Here is one possible IFS for the Koch anti-snowflake. It scales each triangle by 1/3 and rotates three of the triangles by 180°. Other rotations are possible because of the symmetry of an equilateral triangle. Changing the rotation will likely change the translation for that function.

\({f_1}({\bf{x}}) = \left[ {\begin{array}{*{20}{c}}
{ 1/3} & {0 } \\
{0} & { 1/3} \\
\end{array}} \right]{\bf{x}} \) |
scale by 1/3 |

\({f_2}({\bf{x}}) = \left[ {\begin{array}{*{20}{c}}
{ 1/3} & {0} \\
{ 0} & { 1/3} \\
\end{array}} \right]{\bf{x}} + \left[ {\begin{array}{*{20}{c}}
{1/3 } \\
{\sqrt 3 /3} \\
\end{array}} \right]\) |
scale by 1/3 |

\({f_3}({\bf{x}}) = \left[ {\begin{array}{*{20}{c}}
{ 1/3} & {0} \\
{ 0} & { 1/3} \\
\end{array}} \right]{\bf{x}} + \left[ {\begin{array}{*{20}{c}}
{2/3} \\
{0} \\
\end{array}} \right]\) |
scale by 1/3 |

\({f_4}({\bf{x}}) = \left[ {\begin{array}{*{20}{c}}
{ -1/3} & {0 } \\
{0} & { -1/3} \\
\end{array}} \right]{\bf{x}} + \left[ {\begin{array}{*{20}{c}}
{1/2} \\
{\sqrt 3 /6} \\
\end{array}} \right]\) |
scale by 1/3, rotate by 180° |

\({f_5}({\bf{x}}) = \left[ {\begin{array}{*{20}{c}}
{ -1/3} & {0 } \\
{0} & { -1/3} \\
\end{array}} \right]{\bf{x}} + \left[ {\begin{array}{*{20}{c}}
{5/6} \\
{\sqrt 3 /6} \\
\end{array}} \right]\) |
scale by 1/3, rotate by 180° |

\({f_6}({\bf{x}}) = \left[ {\begin{array}{*{20}{c}}
{- 1/3} & {0 } \\
{0} & { -1/3} \\
\end{array}} \right]{\bf{x}} + \left[ {\begin{array}{*{20}{c}}
{2/3} \\
{\sqrt 3 / 3} \\
\end{array}} \right]\) |
scale by 1/3, rotate by 180° |

Boundary

L-System

Animation

The outside boundary of the anti-snowflake consists of three copies of the Koch curve placed around the three sides of the initial equilateral triangle and facing inwards. The region bounded by this curve is also known as the Koch anti-snowflake.

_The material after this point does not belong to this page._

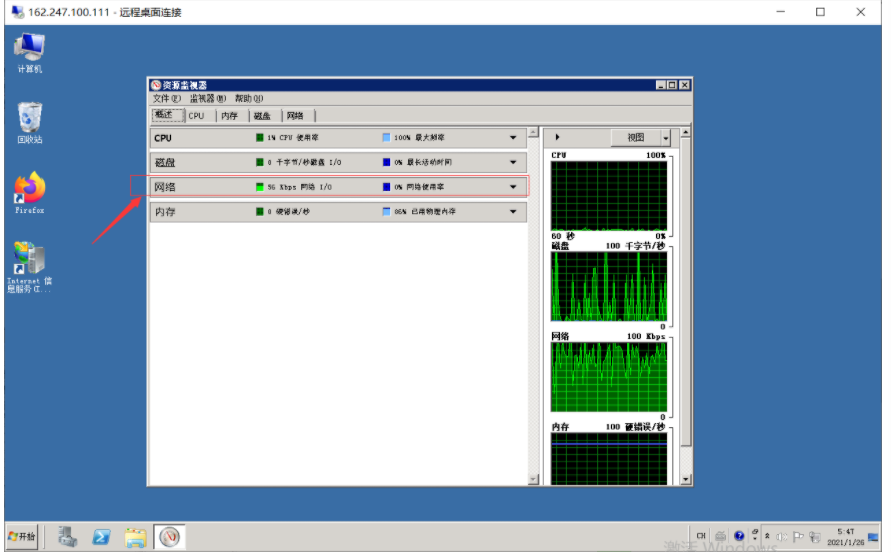Select Resource Monitor taskbar icon

169,537
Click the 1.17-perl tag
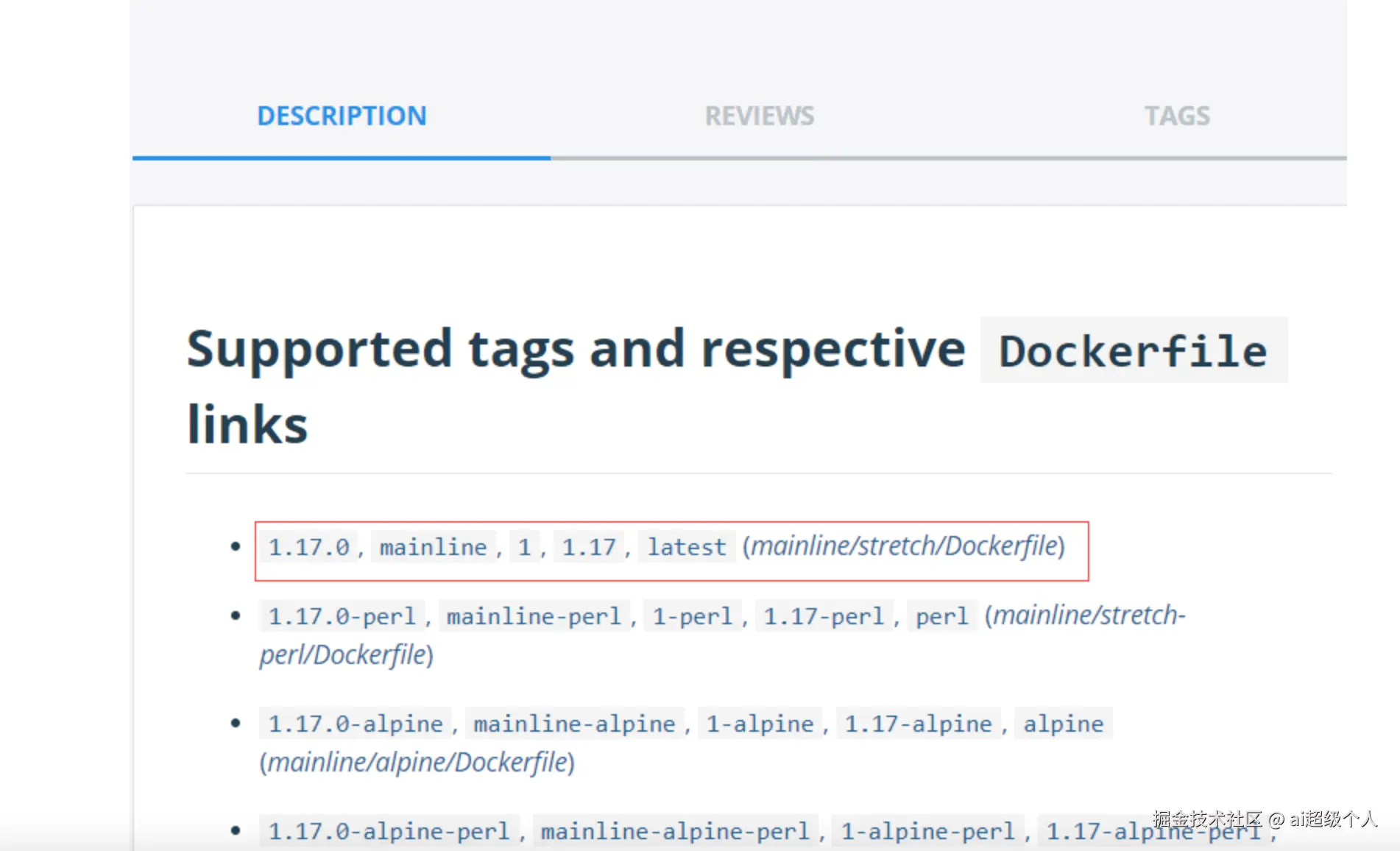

The boundary can be constructed by the following L-system:

Angle 60

Axiom F++F++F

F —> F+F−−F+F

Dimension

The Koch anti-snowflake is self-similar with 6 non-overlapping copies of itself, each scaled by the factor
**r** = 1/3. Therefore the similarity dimension, **d**,
of the attractor of the IFS is the solution to

\[\sum\limits_{k = 1}^6 {{r^d}} = 1\quad \Rightarrow \quad d = \frac{{\log (1/6)}}{{\log (r)}} = \frac{{\log (1/6)}}{{\log (1/3)}} = \frac{{\log (6)}}{{\log (3)}} = 1.63093\]

The outside boundary of the Koch anti-snowflake consists of three copies of the Koch curve which has a fractal dimension of 1.26186.Properties

If we only consider the outside boundary of the anti-snowflake, then the area bounded by this infinite Koch anti-snowflake curve is exactly 2/5 that of the original triangle [Details].